Que recuerde, la carta debía empezar con un “Queridos Reyes Magos” o en su defecto “queridos RR.MM.”, que para eso nos estaban dando ilustración a partir de la caligrafía y sus rabillos y cerillas. Evidentemente, se había sido bueno, requetebueno, magnífico en el colegio, obediente en casa y ayudado a los hermanos, primos y demás parentela y a esa vecina del segundo que daba miedo porque tenía un perro. También deseábamos salud y larga vida a los papás. El tiempo no enseñó que esto nunca funcionó.

Tocados por la inocencia infantil –la lógica infantil salta montañas y aplasta cualquier convención–, también sosteníamos alguna duda acerca de que si había Reyes Magos, con mayúsculas escritos, sin duda también había unas Reinas Magas, con mayúsculas, que, deducíamos, andarían a otras cosas indudablemente más ingeniosas que doblarse el espinazo subidas en camellos y dromedarios, o en realidad eran ellas las que construían la mecánica del reparto de juguetes y los encargados del transporte eran los otros, los que se llevaban la fama y recitábamos sus nombres.

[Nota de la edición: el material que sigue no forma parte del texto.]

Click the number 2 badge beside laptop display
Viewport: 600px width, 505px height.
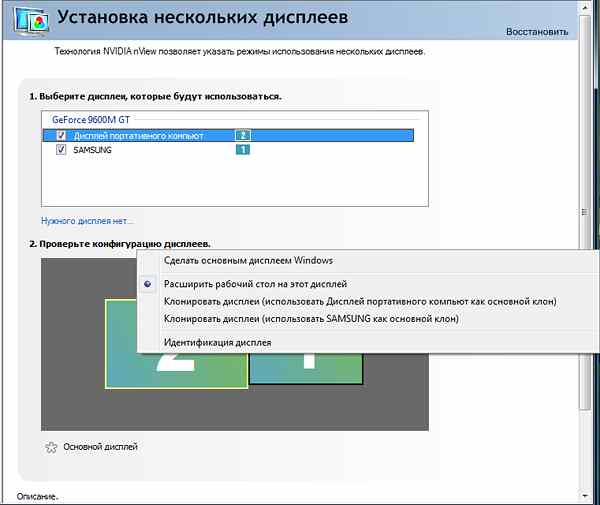(x=241, y=135)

La carta a los Reyes Magos no se sabía muy bien cómo viajaba, ni tampoco el número de regalos que se podía pedir, aunque el sentido común de los críos –que lo hay, que los niños son niños y no tontos, aunque se insista en ello de generación en generación– también ponía el límite a ese acontecimiento extraño y que duraba como parafernalia poco tiempo. Porque en pocos años se caían por los suelos los mitos, pero seguían los ritos. Que sigan.

La criatura de un amigo soltó el otro día que cuál es el WhatsApp de los Reyes, de los Magos, para mandarles ahí las sugerencias de regalos porque eso de escribir la carta como que no, que se cansaba, que teclear era más fácil y le ayudaban los mayores. “Dime hijo lo que quieres que les ponga”, le dijo mi colega derretido de amor paterno empuñando el telefóno móvil. A su moza la ha abrasado a peticiones porque ha engordado el mensaje-carta con sus cosas.